So about a week later I picked up a load of African Mahogany and went to work. I remind you that I am also working nights with the School District here in Alaska and remodeling my home to boot. I got the 8' 6" posts glued up, rails made and was stopped....I didn't have a bandsaw to make the cuts I needed for the posts.
9 months went by and I got the Bandsaw I wanted. My shop is small so when it came to glueing the headboard to the posts; all other work stopped. That was the only project on the floor. With benches on both sides I had to crawl on the floor to work on both sides as it laid flat in the middle.
The same for the footboard. You want to talk about stress!
Sorry guys no pics of the progress.
I had to do the fit up in the same house I was remodeling .... I set the rails in what was to be the master bedroom as I had removed ALL the walls inside my home. Wife and I carried the headboard in first but when we went to stand it up....I stood there is a horror as my wife laughed. You see, my house was built in the 60's less than a year before Anchorage had her big Earth Quake so the roof is the ceiling 7' 4" at the side wall and 9' 6' at the other. So I'm stuck, I can put up 1/2 but not the other.
Here's the kicker...... I'm thinking about this in my shop when my wife comes in and asks for a hammer and leaves.
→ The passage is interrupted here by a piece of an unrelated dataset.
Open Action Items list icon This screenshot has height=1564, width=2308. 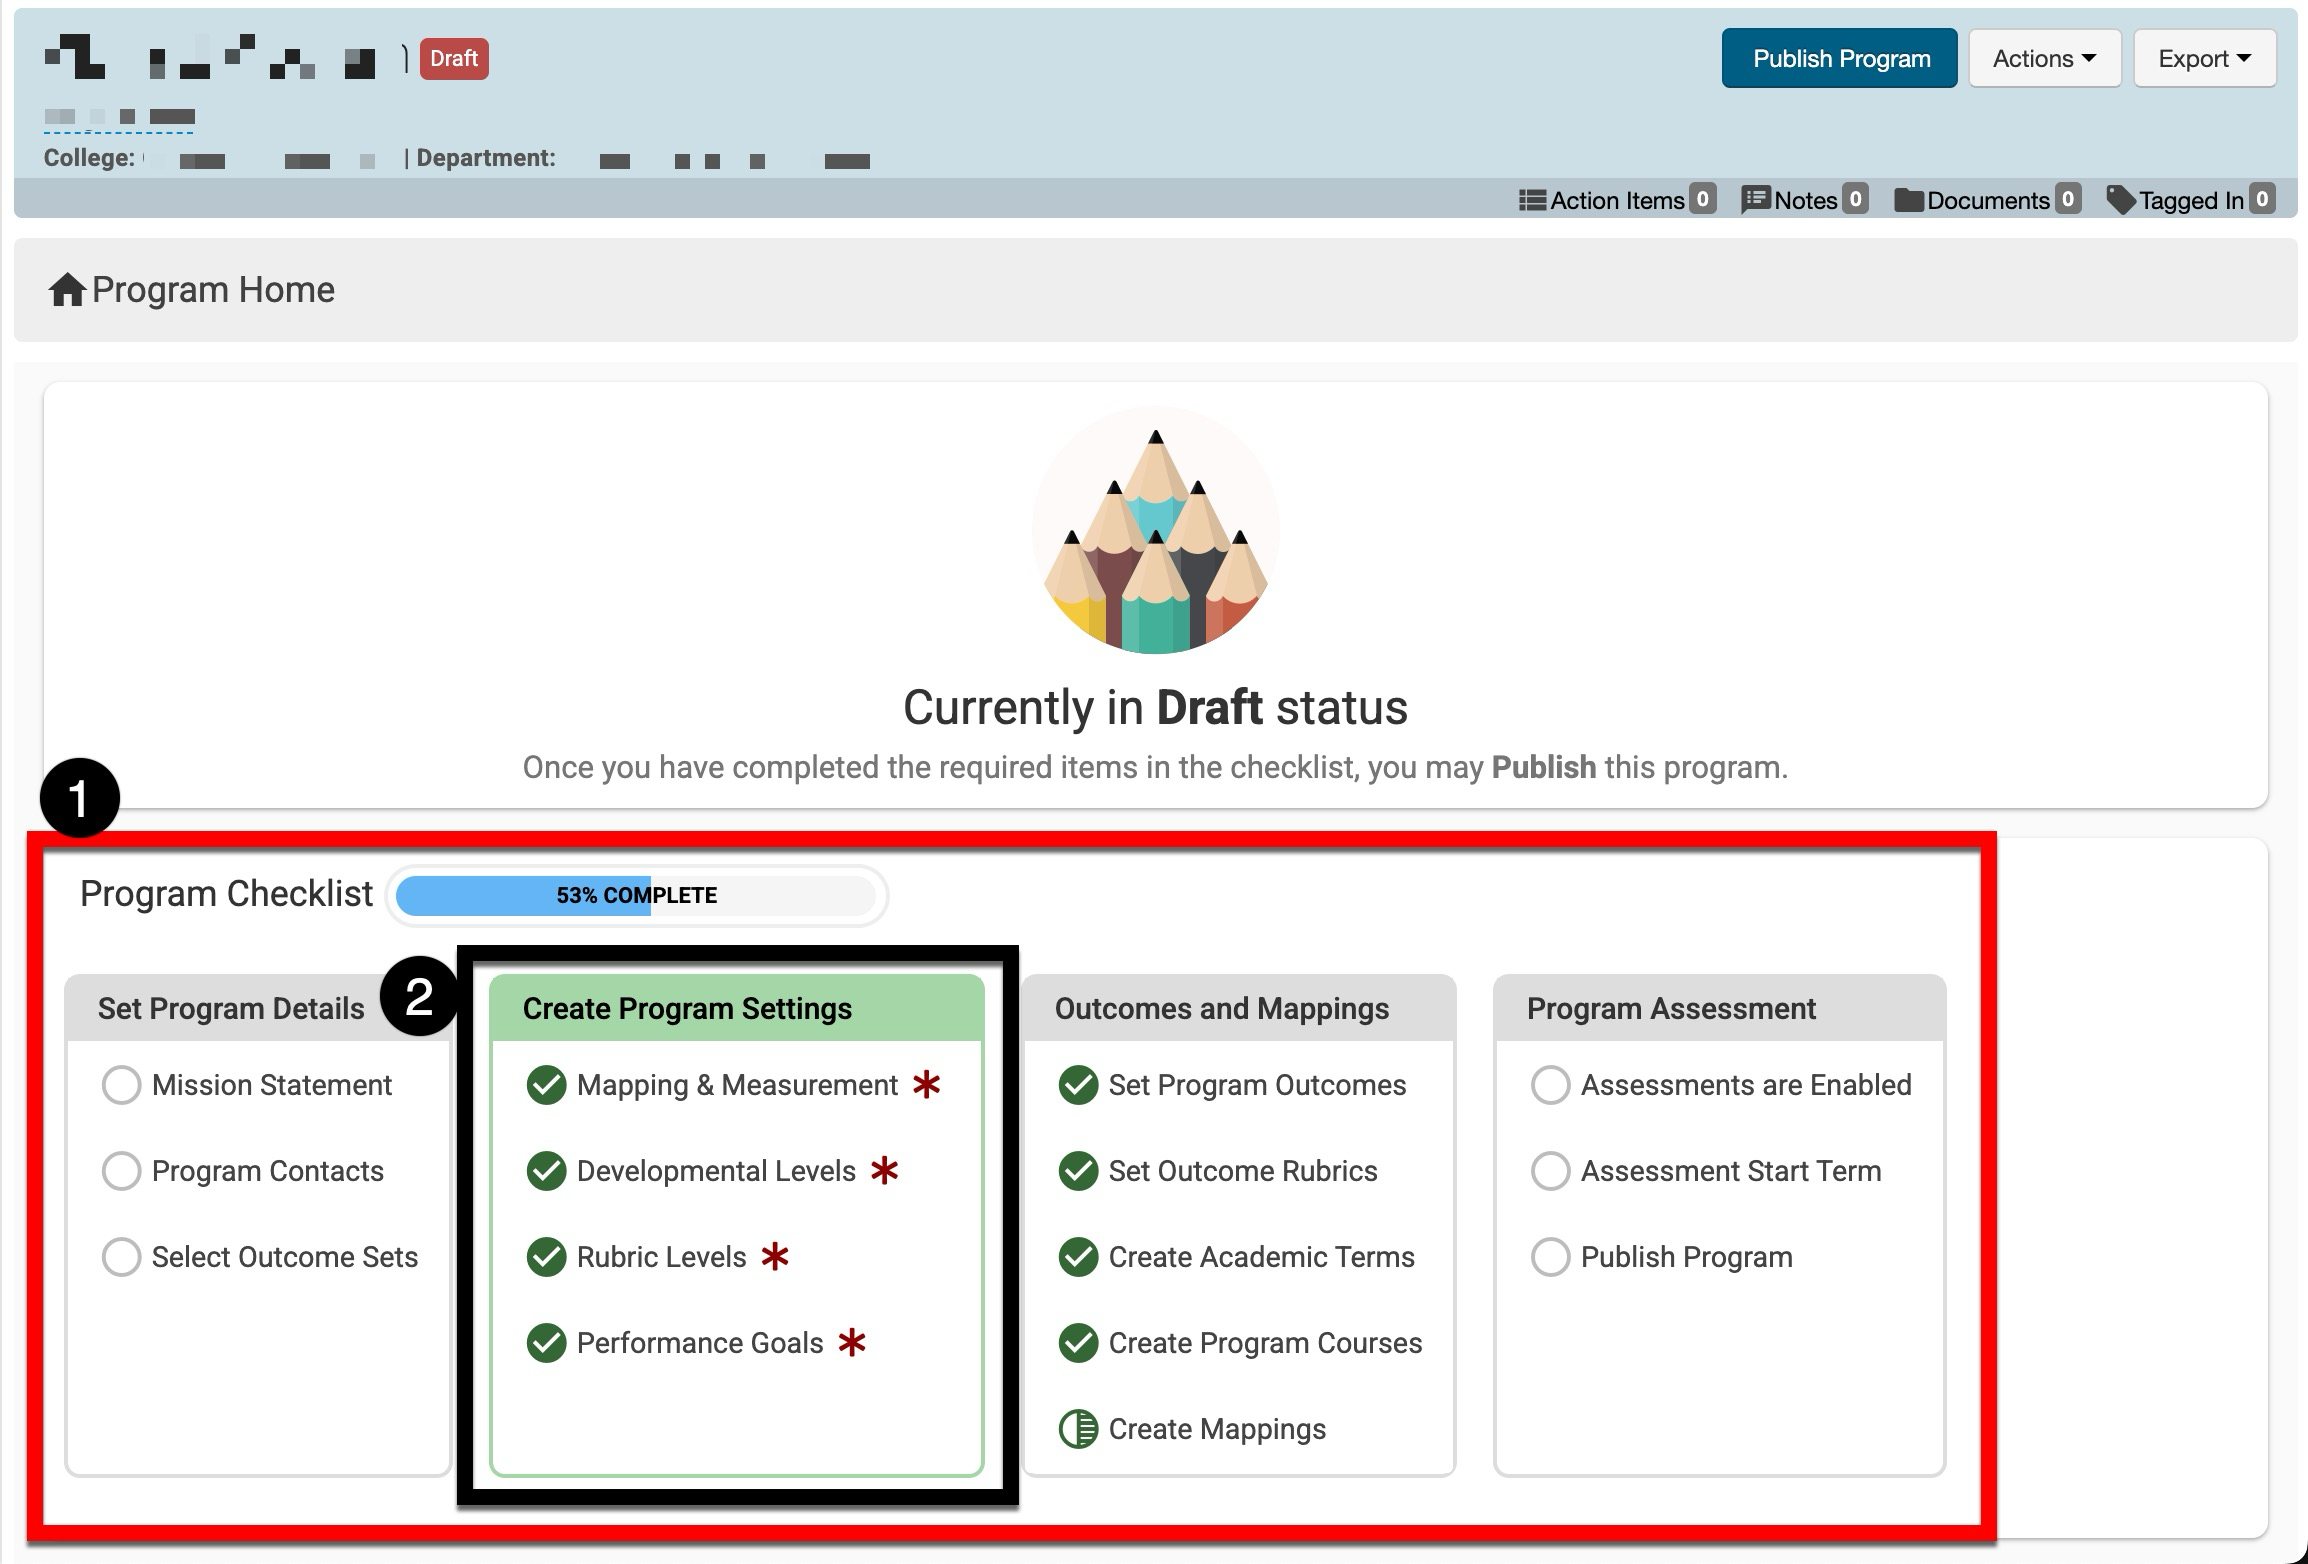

I here her hammering and she returns to proclaim that the bed will fit now! I go in and she's put holes in my ceiling where the posts can go through the ceiling. Anyways, here's the Bed,

Reactions: Like 3 | Way Cool 4


----------



## Kevin (May 16, 2015)

Beautiful bed David and great story. Nothing like a wife on a mission . . . . with a hammer in her hand!  

Your remodel sounds like ours.


----------



## Tony (May 16, 2015)

Beautiful bed David! Great story too, you and your wife have more patience than me and mine, I don't believe we could do all that! Tony


----------



## manbuckwal (May 16, 2015)

It turned out great !


----------



## NYWoodturner (May 16, 2015)

Nice job David. Nice clean lines.


----------